Aldo Fabrizi non ha mai recitato: è sempre stato i suoi personaggi, sia al cinema che a teatro. Fenomenale nella tragedia e nella commedia, perfetto nel ruolo di Mastro Titta nel “Rugantino” di Garinei e Giovannini, verace come solo i veri romani sanno essere, un nome su tutti Anna Magnani, inimitabile in ogni parola, in ogni sguardo, in ogni gesto.
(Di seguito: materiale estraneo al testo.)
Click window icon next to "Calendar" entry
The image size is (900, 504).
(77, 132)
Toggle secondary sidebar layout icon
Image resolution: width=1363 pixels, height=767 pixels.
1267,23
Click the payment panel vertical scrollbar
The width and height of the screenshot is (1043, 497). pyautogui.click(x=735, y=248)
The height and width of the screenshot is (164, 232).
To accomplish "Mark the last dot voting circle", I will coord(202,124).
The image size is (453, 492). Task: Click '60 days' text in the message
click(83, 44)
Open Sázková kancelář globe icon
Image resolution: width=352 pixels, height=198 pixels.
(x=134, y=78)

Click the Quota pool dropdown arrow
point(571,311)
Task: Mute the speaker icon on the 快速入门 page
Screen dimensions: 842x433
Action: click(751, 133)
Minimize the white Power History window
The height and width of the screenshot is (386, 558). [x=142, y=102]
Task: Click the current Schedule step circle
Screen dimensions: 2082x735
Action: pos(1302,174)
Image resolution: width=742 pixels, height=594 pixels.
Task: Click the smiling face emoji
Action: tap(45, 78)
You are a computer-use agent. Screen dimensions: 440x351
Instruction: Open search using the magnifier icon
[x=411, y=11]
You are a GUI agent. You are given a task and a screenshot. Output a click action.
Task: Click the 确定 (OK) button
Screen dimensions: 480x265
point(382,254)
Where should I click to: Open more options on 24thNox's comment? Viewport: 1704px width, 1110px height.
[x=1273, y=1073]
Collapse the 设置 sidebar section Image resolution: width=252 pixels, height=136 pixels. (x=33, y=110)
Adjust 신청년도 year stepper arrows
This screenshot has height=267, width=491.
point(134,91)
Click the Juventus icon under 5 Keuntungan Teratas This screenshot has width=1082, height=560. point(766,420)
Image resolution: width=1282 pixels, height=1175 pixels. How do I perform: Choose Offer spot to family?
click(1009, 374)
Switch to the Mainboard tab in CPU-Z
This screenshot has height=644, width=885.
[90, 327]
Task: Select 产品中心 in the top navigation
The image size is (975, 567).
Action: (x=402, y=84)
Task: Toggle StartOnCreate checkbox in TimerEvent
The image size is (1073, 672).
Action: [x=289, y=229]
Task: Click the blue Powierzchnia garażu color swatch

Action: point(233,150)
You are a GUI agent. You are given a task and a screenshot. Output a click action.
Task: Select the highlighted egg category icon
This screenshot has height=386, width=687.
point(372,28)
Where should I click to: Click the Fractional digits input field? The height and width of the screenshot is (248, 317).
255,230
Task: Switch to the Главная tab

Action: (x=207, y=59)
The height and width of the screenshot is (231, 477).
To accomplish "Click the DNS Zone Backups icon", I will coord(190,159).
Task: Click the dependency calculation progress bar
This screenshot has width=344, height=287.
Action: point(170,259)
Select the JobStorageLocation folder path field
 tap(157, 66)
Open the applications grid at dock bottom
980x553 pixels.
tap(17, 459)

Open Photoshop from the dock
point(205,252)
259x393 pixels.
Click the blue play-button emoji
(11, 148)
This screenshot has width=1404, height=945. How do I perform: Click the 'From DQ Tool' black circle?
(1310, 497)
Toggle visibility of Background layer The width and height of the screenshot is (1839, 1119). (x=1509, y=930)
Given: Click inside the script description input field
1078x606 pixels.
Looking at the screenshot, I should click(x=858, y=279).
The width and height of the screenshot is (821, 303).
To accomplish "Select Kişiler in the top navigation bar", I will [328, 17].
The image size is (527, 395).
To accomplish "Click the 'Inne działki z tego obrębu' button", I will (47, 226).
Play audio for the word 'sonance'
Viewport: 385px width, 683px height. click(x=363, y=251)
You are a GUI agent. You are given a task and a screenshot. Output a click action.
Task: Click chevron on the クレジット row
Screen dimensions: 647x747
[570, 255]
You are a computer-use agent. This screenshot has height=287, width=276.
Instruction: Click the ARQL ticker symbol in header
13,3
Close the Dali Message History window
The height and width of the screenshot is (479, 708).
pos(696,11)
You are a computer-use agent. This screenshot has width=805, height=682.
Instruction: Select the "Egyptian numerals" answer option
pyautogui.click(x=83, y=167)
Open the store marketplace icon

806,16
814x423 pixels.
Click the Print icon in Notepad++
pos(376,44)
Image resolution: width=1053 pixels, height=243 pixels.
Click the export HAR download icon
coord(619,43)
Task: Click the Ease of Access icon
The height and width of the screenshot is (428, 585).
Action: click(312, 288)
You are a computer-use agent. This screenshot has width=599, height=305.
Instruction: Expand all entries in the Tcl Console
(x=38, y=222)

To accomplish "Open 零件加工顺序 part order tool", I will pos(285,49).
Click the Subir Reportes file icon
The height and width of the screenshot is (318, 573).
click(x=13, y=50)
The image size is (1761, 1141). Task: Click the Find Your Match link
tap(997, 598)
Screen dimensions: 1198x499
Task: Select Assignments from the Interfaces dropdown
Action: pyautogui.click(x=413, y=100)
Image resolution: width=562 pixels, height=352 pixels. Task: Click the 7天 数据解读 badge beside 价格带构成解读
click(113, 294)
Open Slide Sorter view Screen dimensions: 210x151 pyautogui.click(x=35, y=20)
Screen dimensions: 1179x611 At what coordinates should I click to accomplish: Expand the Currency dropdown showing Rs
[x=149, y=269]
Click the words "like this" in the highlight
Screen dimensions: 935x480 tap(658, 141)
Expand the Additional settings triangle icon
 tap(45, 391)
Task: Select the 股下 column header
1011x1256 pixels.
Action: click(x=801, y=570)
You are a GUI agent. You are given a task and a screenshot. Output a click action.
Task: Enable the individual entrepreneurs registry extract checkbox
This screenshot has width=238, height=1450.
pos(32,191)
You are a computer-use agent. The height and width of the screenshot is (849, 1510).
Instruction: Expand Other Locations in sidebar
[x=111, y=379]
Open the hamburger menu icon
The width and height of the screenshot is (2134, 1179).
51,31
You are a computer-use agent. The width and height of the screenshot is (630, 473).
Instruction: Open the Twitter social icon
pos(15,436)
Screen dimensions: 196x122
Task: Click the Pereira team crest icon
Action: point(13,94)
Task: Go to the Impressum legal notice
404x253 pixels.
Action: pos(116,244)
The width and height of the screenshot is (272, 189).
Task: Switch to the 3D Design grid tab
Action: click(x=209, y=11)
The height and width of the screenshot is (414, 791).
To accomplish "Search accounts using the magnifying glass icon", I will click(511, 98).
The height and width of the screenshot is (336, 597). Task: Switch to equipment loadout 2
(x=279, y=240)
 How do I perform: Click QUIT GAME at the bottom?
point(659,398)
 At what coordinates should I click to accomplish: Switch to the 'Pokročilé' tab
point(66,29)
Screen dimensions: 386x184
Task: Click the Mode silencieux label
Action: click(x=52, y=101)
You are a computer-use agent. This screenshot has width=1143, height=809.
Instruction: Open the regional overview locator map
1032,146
Fabrizi apparteneva alla Roma popolare, a una società ormai pressoché scomparsa, a un mondo che non esiste più ma, al netto delle sue innumerevoli storture, se confrontato con quello di oggi, continua a sembrarci bellissimo, se non altro perché l’essere umano aveva ancora un senso, una collocazione sociale, il proprio posto nel mosaico globale in cui tutti siamo immersi e dal quale nessuno di noi può sottrarsi. Fabrizi, senza volerla buttare forzatamente in politica, costituiva la negazione dell’assunto thatcheriano secondo cui la società non esiste, essendo l’incarnazione dell’esatto opposto. Nulla sarebbe stato possibile, infatti, nella sua vita senza Roma, senza i suoi riti, il suo cibo, le sue caratteristiche e, naturalmente, la sua parlata tipica, inconfondibile, ironica al solo sentirla. Un grande attore, certo, un istrione che ha saputo portare sullo schermo un modo di essere e un protagonista che ha spaziato, per tutta la carriera, dal comico al drammatico, illuminando la scena con la sua infinita grandezza e il suo stile inconfondibile.
Esordì nel ’42 in “Avanti c’è posto…” di Mario Bonnard e, da quel momento in poi, la sua malinconica leggerezza non ci ha più detto addio né lasciati soli. Già trent’anni, sor Aldo, già trent’anni!